In the power sector in Japan, the standard voltage is 100 V, with both 50 and 60 Hz AC frequencies being used. Some parts of the country use 50 Hz, while other parts use 60 Hz.  It is a relic from the 1890s. Some local providers in Tokyo imported 50 Hz German equipment, while local electricity providers in Osaka brought 60 Hz generators from the United States. The grid grew until eventually the entire country was wired. Today the frequency is 50 Hz in eastern Japan (including Tokyo, Yokohama, Thoku and Hokkaido) and 60 Hz in western Japan (including Nagoya, Osaka, Kyoto, Hiroshima, Shikoku and Kyushu). 
Most home appliances are made to operate on either frequency. The problem of dissonance came into public view when the 2011 Thoku earthquake and tsunami dropped about a third of the east’s capacity, and power in the west could not be fully shared with the east, as the country had a common frequency. Not there. 
There are four high-voltage direct current (HVDC) converter stations that carry electricity across Japan’s AC frequency border. Shin Shinano is a back-to-back HVDC facility in Japan that forms one of four frequency converter stations connecting Japan’s western and eastern power grids. The other three are at Higashi-Shimizu, Minami-Fukumitsu and Sakuma Dam. Together they can move up to 1.2 GW of electricity to the east or west. 

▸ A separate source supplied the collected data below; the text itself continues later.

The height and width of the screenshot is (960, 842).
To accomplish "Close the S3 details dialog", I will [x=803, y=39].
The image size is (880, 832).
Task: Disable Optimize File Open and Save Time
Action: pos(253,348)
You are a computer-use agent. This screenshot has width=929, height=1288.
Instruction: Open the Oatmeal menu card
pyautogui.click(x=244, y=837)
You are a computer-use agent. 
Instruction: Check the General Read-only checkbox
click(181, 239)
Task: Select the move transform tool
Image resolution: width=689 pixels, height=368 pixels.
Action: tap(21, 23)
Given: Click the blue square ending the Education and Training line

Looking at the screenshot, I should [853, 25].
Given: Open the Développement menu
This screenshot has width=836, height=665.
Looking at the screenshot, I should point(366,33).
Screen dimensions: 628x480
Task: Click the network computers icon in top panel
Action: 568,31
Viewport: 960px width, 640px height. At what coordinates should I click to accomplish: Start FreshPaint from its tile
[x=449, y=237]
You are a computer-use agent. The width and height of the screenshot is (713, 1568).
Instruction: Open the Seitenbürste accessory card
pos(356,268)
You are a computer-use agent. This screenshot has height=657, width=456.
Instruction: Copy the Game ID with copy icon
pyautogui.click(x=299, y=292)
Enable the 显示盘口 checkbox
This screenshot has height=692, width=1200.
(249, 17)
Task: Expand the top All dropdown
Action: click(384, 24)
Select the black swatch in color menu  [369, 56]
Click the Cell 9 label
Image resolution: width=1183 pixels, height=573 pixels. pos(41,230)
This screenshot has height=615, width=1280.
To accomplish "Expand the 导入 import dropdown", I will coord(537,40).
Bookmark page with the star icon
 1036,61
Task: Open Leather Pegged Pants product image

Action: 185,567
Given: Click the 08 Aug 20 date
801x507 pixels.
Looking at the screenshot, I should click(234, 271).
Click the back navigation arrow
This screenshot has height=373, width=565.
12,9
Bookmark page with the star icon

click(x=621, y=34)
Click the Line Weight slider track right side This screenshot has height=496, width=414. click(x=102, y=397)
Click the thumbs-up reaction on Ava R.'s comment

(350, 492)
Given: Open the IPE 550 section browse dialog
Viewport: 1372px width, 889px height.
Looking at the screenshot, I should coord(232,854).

240 volt system and 120 volt outlet
Most modern North American homes are wired to receive 240 volts from transformers, and through the use of split-phase electrical power, can have both 120 volt receptacles and 240 volt receptacles. 120 volts is commonly used for lighting and most wall outlets. 240 volt circuits are commonly used for appliances requiring high wattage heat output such as ovens and heaters. They can also be used to supply electric car chargers.
modern distribution system
Traditionally, distribution systems operate only as simple distribution lines, where power from the transmission network is shared between customers. Today’s distribution systems are heavily integrated with renewable energy generations at the distribution level of power systems through distributed generation resources such as solar power and wind power.  As a result, the distribution system is becoming more independent from the transmission network day by day. Balancing the supply-demand relationship on these modern distribution networks (sometimes referred to as microgrids) is extremely challenging, and requires the use of a variety of technical and operational tools to operate. Such tools include battery storage power stations, data analytics, optimization tools, etc.